More about Christmas in Brisbane
The office Christmas party is virtually compulsory in the Australian workplace. What appears to be a casual get-together with those that you cubicle with is, in reality, a minefield of social etiquette with the potential to leave you seeking employment elsewhere.
Be yourself and have fun, but consider the many pitfalls to avoid on the night and erm...avoid them:
Alcohol
Contrary to popular opinion, you don't have to drink alcohol at your Christmas party. Contrary to the preceding statement, you will want to drink alcohol at your Christmas party.
If you do drink, your primary goal for the night is to retain your dignity. If you can't hold what you are drinking with one hand, it's probably too late for that. Hopefully one of your colleagues has enough decency to steer you into the back of a cab before you drag everyone to karaoke.
Dancing
Every workplace in the country has at least one bad dancer. Do not be this person! Those who can't dance shouldn't dance. Turn your ankle on the way to the event if that's what it takes.
Far worse than the bad office dancers are those people who can dance and who aren't shy about it. Make a mental note of these people, and take it upon yourself to swipe their stapler on Monday morning.
What to wear
Wear something, and continue to wear something until you crash-tackle the hat-stand in your own hallway. Don't let the cute guy from marketing or the humidity convince you otherwise.

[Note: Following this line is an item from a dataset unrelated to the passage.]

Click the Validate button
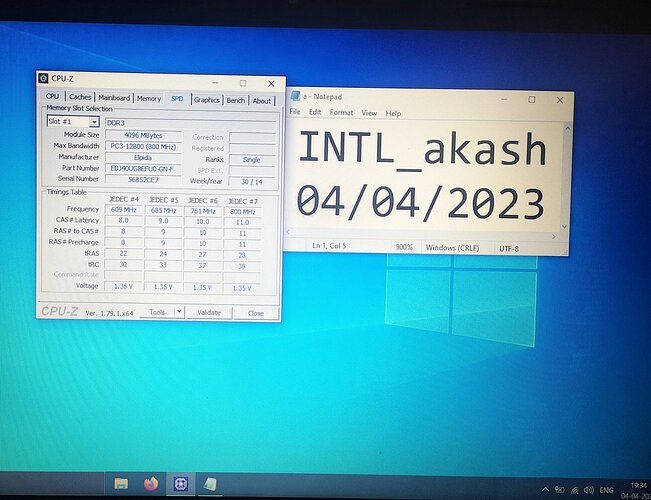Image resolution: width=651 pixels, height=500 pixels. (x=209, y=313)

This isn't the time to start experimenting with your wardrobe. If you wouldn't wear it to work don't wear it. The exception to the rule is ‘tasteful' Christmas accessories (hats, earrings etc), which are mandatory.
The photocopier
Yes. Your bum would look big on this. Nothing useful has ever been photocopied during or after an office Christmas party. Why not play it safe and promote December as ‘paperless office month' and relocate the copier to another floor, building or time zone.
Love and other catastrophes
If you have a partner, bring them if you can. If you don't have a partner, this is not the night to find one. Every now and then you will hear the tale of the couple who got together at the office Christmas party and have been inseparable ever since. This story is an out and out lie.
If you are the hugs and kisses type you are entitled to one hug and/or kiss only. Going back for seconds is bordering on adultery.
After-shocks
Despite the most honourable of intentions things can always go wrong. The question then is what you should do if you did what you shouldn't do. The answer is absolutely nothing. Hopefully you work with people that are decent enough to know how embarrassed you are and the whole sorry saga will never come up.
If it does come up, smile politely and be thankful someone didn't post your festive faux-pas on YouTube.